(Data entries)
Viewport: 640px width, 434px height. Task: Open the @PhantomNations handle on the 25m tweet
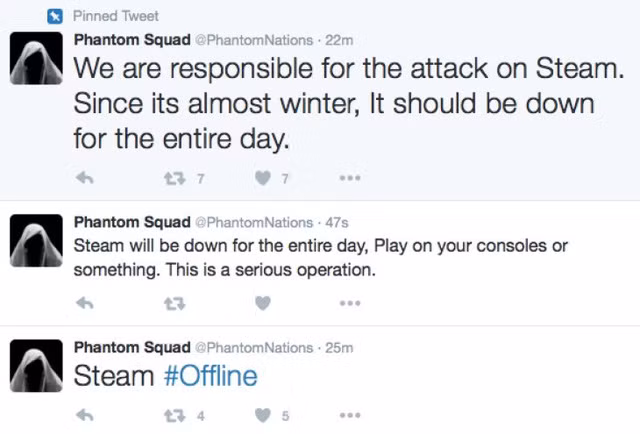coord(253,347)
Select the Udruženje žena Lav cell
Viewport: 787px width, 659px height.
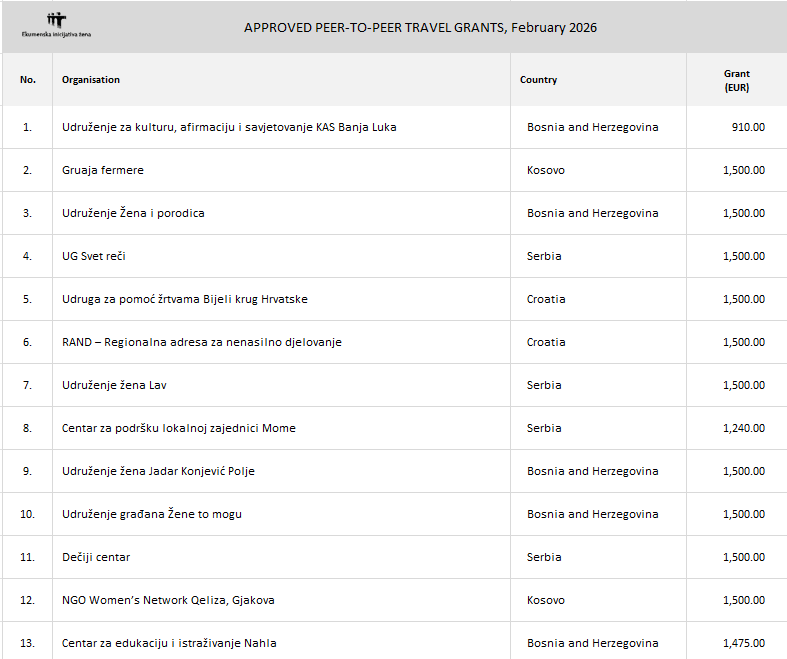[121, 385]
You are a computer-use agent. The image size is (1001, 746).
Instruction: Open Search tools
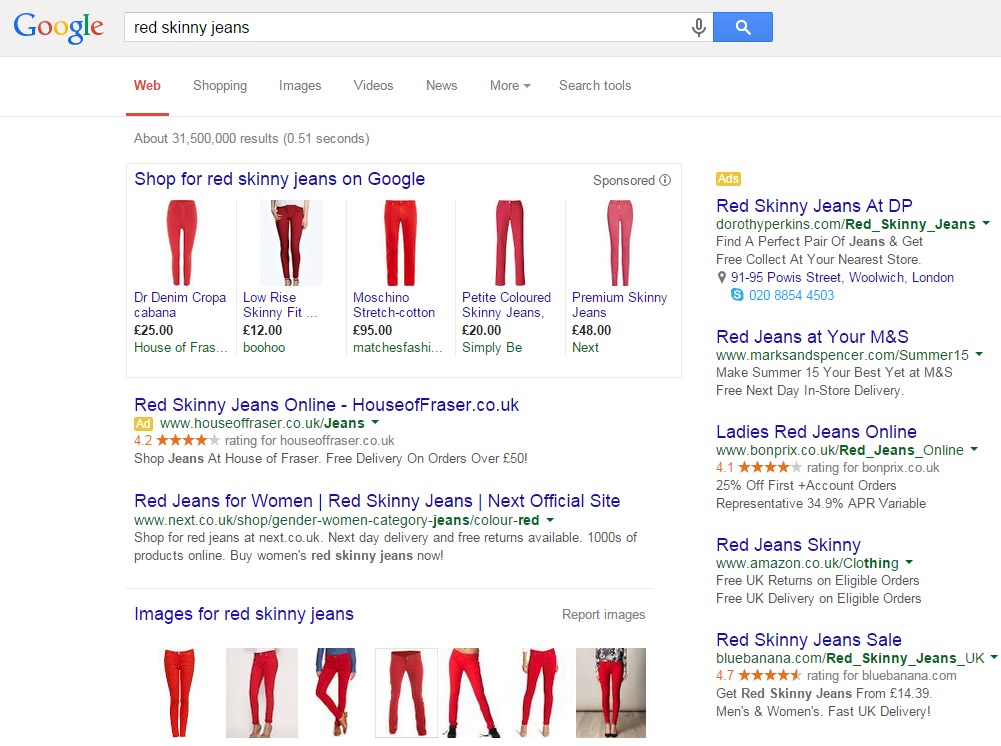coord(595,86)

**Task objective:** Exact copy, no pictures: return the entries word for word.

**Solution below:**
Viewport: 640px width, 434px height. Task: Open the @PhantomNations handle on the 25m tweet
coord(253,347)
Select the Udruženje žena Lav cell
Viewport: 787px width, 659px height.
[121, 385]
You are a computer-use agent. The image size is (1001, 746).
Instruction: Open Search tools
coord(595,86)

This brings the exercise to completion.